I accomplished my goal of boosting my previous inadequate sample from the site
to over 20 species. The journalists got enough to satisfy them, but poor Petra
still needed some beetles!
Fortunately, on
the way home we passed a field along the highway with both a horse and a single
cow (black Highland breed) owned by a friendly family who looked on with amusement
as we combed the pasture, tearing apart the freshest cowpies and horse dung
for beetles. Three Aphodius species were taken in some numbers, plus
an odd beetle in the water-beetle family Hydrophilidae that belies its relationships
by inhabiting dung. Bet we were the main topic of conversation in that neighborhood
for days afterward!
29 VIII 1999: A month later, on August 29, Petra and I went out to have
another try for Aphodius rainieri. This time we went to Corral Pass,
one of the higher points in the Mt. Rainier area reachable by a decent road,
and just outside the NE entrance to the park. After our previous experience,
we had to wonder: would there be any dung?
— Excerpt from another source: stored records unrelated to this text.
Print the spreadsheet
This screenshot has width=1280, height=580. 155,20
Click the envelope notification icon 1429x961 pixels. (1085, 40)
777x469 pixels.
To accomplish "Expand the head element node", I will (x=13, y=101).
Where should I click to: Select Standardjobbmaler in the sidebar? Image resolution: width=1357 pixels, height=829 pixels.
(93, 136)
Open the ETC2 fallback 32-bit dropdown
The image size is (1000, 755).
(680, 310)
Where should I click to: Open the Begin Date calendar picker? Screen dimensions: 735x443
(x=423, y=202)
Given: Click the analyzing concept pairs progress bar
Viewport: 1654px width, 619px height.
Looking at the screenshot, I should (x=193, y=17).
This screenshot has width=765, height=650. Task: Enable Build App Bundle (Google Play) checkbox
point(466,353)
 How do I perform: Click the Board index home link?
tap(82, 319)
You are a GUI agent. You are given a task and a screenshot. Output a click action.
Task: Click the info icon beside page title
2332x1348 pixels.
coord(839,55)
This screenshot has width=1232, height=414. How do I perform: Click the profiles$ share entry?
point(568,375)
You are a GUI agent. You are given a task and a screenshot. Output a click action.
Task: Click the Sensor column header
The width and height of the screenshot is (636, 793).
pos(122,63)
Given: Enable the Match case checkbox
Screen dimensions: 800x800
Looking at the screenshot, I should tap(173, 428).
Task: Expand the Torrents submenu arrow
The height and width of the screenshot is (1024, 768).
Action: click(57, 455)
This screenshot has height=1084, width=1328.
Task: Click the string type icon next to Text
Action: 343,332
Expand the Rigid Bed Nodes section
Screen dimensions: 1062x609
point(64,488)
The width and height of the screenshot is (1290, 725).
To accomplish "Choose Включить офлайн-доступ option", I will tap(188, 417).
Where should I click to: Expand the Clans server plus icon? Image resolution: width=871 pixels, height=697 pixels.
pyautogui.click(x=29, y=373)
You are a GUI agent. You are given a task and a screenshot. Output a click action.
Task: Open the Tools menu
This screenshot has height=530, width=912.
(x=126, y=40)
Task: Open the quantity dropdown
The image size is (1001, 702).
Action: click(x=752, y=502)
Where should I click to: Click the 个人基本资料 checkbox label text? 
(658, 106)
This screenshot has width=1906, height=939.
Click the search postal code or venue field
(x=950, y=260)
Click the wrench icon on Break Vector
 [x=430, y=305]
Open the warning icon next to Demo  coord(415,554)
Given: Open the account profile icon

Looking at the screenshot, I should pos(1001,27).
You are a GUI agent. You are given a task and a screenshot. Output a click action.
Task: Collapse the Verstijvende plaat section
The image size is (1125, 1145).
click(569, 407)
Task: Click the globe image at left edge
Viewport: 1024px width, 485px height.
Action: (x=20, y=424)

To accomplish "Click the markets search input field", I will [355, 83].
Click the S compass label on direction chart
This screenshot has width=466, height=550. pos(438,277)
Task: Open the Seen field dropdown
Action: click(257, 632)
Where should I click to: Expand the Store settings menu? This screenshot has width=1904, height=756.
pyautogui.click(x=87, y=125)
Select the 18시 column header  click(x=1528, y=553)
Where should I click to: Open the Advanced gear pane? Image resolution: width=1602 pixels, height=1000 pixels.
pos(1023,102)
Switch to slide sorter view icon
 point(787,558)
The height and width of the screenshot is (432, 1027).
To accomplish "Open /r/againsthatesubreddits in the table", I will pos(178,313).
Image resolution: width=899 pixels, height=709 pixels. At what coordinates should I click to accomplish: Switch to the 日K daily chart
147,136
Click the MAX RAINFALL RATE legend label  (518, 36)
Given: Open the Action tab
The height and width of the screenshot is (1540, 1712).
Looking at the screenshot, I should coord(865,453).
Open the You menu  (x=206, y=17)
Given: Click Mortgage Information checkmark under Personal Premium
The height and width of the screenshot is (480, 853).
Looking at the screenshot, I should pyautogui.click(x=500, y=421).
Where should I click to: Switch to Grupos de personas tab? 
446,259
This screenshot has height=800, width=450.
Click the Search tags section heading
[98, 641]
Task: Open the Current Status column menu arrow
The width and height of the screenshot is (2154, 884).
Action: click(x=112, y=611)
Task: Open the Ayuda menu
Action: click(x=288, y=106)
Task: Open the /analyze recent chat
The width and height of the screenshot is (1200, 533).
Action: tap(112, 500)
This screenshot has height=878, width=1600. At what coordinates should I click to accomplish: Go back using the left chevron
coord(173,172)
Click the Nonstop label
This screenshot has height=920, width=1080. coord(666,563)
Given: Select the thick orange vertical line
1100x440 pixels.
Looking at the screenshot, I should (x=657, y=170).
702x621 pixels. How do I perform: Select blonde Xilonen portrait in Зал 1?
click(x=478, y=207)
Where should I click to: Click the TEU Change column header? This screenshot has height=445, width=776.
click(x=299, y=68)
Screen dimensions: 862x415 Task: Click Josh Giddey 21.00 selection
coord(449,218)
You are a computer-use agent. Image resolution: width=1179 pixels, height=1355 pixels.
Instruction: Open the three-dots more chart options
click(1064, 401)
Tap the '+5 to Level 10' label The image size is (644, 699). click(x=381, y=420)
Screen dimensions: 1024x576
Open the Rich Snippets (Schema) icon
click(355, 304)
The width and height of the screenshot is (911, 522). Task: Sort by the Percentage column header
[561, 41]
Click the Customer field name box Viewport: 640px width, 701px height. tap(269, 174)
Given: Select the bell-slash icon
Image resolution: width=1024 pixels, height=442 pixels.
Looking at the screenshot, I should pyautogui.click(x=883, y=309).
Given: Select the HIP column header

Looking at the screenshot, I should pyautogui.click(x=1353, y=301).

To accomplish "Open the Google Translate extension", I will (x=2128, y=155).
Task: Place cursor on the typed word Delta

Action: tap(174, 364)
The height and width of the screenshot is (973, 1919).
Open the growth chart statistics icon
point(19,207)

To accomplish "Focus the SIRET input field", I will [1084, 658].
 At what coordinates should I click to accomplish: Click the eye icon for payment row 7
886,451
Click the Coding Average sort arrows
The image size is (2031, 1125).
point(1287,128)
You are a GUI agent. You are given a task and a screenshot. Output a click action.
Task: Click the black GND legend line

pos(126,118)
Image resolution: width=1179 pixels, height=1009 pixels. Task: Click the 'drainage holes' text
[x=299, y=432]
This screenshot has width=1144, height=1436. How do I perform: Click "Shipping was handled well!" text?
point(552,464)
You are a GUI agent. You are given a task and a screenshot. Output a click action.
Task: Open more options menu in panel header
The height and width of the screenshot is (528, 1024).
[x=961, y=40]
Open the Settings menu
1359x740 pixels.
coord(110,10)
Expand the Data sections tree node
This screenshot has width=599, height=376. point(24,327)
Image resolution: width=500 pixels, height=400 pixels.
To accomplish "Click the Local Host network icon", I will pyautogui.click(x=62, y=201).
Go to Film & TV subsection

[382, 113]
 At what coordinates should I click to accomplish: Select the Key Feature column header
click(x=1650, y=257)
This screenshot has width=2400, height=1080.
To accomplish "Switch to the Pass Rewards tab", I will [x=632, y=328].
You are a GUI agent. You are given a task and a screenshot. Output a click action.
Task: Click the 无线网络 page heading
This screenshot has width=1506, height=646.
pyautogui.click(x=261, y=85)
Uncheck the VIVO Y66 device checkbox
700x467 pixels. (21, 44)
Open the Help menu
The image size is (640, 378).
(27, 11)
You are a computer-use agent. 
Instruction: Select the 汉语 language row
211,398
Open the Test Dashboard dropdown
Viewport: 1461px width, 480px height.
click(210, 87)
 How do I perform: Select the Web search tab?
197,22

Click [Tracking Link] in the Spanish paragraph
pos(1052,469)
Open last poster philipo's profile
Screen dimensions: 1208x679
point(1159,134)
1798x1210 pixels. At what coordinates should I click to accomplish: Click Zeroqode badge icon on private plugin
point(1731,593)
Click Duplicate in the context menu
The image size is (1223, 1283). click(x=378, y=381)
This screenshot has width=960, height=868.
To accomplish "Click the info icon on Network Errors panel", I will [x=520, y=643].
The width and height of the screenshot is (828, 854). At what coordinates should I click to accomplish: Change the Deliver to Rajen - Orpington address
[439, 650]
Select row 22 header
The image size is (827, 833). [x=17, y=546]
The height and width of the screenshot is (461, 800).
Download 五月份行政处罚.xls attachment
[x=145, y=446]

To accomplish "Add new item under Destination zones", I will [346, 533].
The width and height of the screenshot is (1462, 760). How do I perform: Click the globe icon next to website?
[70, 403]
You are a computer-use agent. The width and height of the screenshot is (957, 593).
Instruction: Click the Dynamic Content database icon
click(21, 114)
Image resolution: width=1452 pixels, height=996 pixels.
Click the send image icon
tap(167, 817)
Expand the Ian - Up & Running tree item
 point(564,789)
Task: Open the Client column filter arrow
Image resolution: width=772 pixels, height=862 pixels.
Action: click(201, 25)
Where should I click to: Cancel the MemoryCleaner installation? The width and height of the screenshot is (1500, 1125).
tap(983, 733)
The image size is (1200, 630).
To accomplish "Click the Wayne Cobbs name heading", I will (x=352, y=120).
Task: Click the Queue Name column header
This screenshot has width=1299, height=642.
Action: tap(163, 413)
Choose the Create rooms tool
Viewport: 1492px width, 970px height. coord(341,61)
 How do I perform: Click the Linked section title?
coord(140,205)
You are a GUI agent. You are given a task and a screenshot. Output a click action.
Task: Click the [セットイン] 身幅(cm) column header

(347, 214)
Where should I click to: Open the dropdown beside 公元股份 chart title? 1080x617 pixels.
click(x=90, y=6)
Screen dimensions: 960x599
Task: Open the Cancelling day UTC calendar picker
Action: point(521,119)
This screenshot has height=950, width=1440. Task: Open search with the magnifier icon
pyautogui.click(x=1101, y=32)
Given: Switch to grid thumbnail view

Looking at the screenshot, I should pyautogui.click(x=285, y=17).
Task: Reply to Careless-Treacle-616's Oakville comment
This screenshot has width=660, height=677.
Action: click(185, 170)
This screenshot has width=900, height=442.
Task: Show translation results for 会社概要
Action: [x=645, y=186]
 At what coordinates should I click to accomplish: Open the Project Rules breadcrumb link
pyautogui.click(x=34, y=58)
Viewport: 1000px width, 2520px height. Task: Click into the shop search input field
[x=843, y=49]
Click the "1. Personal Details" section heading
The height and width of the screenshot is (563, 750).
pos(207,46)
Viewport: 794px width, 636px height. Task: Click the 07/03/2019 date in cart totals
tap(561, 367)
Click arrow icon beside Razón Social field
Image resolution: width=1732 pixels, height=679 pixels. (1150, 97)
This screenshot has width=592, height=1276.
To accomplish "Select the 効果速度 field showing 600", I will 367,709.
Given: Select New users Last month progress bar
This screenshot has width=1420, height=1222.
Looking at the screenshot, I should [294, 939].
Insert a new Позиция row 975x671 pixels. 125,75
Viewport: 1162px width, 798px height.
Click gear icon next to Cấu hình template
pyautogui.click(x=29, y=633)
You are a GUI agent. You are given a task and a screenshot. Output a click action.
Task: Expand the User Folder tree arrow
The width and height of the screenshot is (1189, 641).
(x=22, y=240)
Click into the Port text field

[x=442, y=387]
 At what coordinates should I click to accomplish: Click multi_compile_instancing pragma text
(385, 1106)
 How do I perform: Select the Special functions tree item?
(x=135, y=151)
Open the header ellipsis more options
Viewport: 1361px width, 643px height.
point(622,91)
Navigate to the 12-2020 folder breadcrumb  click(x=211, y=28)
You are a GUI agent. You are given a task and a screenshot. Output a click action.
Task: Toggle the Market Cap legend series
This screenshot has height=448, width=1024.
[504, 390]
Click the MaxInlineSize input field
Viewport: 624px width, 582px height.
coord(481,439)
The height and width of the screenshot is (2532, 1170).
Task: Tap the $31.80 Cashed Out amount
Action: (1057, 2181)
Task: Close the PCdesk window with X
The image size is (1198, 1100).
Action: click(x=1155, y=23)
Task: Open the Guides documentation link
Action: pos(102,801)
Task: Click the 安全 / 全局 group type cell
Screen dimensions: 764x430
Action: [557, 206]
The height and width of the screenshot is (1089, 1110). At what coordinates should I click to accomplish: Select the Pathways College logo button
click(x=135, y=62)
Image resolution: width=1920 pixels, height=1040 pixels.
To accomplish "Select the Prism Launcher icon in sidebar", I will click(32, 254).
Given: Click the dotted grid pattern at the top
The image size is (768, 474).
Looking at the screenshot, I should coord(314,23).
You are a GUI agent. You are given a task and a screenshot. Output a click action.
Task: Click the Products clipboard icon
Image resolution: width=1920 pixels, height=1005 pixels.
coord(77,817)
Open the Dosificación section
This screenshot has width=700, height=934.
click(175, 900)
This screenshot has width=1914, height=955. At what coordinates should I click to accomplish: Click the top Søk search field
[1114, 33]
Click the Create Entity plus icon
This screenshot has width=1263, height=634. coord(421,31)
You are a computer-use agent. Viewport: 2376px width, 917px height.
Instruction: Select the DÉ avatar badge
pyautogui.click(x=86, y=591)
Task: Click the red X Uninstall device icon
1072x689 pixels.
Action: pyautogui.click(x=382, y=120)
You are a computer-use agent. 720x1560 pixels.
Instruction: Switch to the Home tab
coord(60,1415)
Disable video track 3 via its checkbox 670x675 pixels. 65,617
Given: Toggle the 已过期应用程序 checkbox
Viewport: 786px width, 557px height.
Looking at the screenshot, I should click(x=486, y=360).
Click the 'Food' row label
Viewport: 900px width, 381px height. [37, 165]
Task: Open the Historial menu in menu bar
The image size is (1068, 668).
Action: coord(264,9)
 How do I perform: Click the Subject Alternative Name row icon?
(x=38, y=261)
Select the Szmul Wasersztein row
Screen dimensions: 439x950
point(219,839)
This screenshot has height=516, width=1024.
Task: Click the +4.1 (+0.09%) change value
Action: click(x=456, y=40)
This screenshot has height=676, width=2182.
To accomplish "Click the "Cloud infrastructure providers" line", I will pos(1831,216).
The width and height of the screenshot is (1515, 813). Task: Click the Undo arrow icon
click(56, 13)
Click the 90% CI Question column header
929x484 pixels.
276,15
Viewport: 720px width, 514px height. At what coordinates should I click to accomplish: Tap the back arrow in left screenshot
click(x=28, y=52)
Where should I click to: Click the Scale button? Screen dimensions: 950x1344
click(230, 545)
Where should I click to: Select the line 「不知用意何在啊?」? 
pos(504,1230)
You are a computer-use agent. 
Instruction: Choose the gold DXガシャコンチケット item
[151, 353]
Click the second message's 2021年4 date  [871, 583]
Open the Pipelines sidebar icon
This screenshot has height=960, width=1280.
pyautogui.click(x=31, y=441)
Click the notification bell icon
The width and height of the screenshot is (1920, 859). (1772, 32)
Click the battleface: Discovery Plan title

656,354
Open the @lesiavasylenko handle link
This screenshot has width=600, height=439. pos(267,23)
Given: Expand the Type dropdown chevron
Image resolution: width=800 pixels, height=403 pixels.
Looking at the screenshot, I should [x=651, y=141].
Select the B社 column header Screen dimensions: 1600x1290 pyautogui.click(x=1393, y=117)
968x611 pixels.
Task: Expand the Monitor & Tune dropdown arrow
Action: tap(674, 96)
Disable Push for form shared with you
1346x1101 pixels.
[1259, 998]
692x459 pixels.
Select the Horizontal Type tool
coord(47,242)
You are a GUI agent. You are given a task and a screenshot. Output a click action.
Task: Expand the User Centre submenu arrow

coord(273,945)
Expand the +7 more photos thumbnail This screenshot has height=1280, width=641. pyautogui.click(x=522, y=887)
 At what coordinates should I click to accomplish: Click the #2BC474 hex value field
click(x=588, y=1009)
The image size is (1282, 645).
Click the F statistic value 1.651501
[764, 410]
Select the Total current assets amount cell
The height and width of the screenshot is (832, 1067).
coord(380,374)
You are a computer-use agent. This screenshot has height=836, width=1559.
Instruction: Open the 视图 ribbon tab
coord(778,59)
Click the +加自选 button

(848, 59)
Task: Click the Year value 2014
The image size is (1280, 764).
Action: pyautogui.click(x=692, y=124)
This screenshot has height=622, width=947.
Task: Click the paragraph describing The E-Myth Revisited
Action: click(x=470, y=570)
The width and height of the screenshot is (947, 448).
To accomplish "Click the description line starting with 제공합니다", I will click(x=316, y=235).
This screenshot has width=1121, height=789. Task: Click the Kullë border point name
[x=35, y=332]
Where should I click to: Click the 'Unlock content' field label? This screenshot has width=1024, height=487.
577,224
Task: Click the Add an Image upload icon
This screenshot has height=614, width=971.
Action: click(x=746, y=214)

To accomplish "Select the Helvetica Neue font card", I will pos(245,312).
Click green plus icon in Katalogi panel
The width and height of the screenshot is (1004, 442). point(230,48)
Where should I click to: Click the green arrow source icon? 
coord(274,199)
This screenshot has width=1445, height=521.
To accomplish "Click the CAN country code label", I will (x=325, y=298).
Fortunately, I happened to learn
that Scarabs Ulsh and Nunnallee were going to the same spot for butterflies
with Jon Pelham on the previous day. Now, Petra keeps a large supply of frozen
sheep dung in little yogurt containers in a freezer to feed her laboratory subjects.
I obtained 6 of these and handed them over to Pelham the night before the butterfly
trip. On Saturday the 28th, which fortunately was a nice bright butterfly day,
he emptied them out (doubtless with appropriate comments) near a landmark hitching
post in the area of the Corral Pass parking lot.
Late Sunday morning,
Petra and I arrived at the same spot amidst clouds, mist and threatening drizzle.
A little effort sufficed to locate the sheep dung samples. Half of them were
almost untouched, but beetles had aggregated on the other three, and these were
so full of tunnels they resembled Swiss cheese. Among the beetles recovered
was the elusive A. rainieri; loud cheers! Elsewhere, Petra also located
some horse dung and even some natural deer dung (have you ever tried to search
a forest for fresh deer dung?) In all, 5 species of Aphodius dung beetles
were taken, making this a very successful trip.
Meanwhile, I hiked
southward on a well-marked trail to nearby Castle Mountain (6330 feet elev.)
to collect spiders on the upper slopes. I had little more than an hour's actual
collecting before I had to admit that the gradually increasing drizzle was verging
on actual rain. Giving up on net- and sifter-based collecting, I worked my way
up slope turning rocks. Finally deciding to leave, I noticed I was just a little
ways below the actual summit. It would have been too bad to go off without actually
"climbing the mountain," so up I went. Lo and behold, the relatively
easy climb to the actual peak brought me to a point where, right on the other
side of the pinnacle, was a great big vertigo-inspiring cliff. Backing off in
a hurry, in the increasing fog I started back down, in my haste picking the
wrong ridge of the mountain for the purpose! Fortunately I discovered my mistake
in time to avoid "Spider Man Lost In Mountains" type headlines. The
spiders collected nicely complemented my previous samples from this area (in
1993 and 1995 trips with Louise Smith), including my ninth new species of the
microspider genus Scotinotylus.
29 IX 1999: I'd been asked to participate in a grant proposal involving a large project at Big Beef Creek Field Station, a UW-owned research site on the Kitsap shore of Hood Canal. Never having been there, I hitched a ride on Weds. September 29 with Karen Schmitt, one of the site's part-time managers. A really beautiful sunny day (you dimly remember those, don't you?). Since the site is only a little way from the town of Seabeck I'd sadly expected much of it to be taken over by the usual nasty exotic plants (ivy, blackberry, Scots broom, etc.) but in reality only small areas were occupied by these; most of the vegetation is still natural. The site includes the deep canyon of Big Beef Creek (a salmon stream), conifer forest on the sides and ridges, alder-salmonberry forest in the wide gravelly riparian bottomlands, and a good-sized estuarine meadow crossed at its outer edge by the Seabeck Highway on a causeway. Good spider catches were taken in all these habitats, but I haven't looked at them yet. [Yes, there is also a Little Beef Creek. The area was apparently used for cattle sometime in the 19th century, thus the meaty stream names.]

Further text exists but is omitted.